--- TRY IT ---
Scan the entries below for the word "each". Copy out every line in which it occurs.

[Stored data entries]

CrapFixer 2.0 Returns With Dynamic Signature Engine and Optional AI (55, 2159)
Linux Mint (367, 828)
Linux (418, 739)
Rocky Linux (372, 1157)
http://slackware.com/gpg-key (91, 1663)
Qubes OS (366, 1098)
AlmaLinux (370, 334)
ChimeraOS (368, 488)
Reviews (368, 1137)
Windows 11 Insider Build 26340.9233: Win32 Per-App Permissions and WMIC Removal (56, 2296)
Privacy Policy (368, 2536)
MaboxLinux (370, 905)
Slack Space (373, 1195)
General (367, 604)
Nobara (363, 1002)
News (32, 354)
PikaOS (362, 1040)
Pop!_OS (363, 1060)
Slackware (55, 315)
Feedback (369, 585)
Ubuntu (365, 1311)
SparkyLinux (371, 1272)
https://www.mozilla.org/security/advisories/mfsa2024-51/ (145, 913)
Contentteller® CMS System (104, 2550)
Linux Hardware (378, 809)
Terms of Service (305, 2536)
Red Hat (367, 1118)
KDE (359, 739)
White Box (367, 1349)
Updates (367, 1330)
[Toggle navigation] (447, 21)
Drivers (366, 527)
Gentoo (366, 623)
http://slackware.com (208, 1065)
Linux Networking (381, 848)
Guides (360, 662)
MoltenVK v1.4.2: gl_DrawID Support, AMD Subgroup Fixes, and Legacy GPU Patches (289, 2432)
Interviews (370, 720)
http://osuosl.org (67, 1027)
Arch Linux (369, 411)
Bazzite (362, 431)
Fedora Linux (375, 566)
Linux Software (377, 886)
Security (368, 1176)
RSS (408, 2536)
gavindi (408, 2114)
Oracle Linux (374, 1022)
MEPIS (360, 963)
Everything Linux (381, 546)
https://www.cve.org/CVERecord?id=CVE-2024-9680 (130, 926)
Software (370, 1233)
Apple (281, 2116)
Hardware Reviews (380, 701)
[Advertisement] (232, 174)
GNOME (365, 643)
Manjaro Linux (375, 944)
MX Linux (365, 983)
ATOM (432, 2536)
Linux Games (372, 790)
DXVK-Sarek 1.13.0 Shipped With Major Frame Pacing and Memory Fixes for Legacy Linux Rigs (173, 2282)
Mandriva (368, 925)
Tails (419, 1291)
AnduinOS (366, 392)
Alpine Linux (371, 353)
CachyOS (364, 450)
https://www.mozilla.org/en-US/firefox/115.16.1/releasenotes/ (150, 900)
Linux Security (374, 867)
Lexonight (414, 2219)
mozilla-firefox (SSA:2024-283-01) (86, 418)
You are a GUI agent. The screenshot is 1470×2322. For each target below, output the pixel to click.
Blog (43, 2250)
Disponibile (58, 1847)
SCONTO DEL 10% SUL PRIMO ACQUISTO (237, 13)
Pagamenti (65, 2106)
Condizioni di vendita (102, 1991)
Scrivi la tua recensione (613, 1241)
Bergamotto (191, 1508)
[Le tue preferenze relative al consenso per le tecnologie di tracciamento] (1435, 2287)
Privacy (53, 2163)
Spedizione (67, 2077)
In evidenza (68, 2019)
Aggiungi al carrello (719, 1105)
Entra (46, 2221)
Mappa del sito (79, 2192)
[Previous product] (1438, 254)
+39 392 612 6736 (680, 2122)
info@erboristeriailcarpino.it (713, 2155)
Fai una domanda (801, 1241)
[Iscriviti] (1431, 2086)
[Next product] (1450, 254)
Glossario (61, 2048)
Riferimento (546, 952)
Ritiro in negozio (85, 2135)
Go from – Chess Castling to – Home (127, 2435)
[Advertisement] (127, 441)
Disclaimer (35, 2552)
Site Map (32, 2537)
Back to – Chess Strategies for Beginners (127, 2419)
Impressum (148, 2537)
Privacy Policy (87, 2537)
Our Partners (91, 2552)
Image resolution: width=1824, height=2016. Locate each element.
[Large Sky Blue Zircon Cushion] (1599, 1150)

--- EXERCISE RESPONSE ---
You are a GUI agent. The screenshot is 1470×2322. For each target below, output the pixel to click.
Image resolution: width=1824, height=2016. Locate each element.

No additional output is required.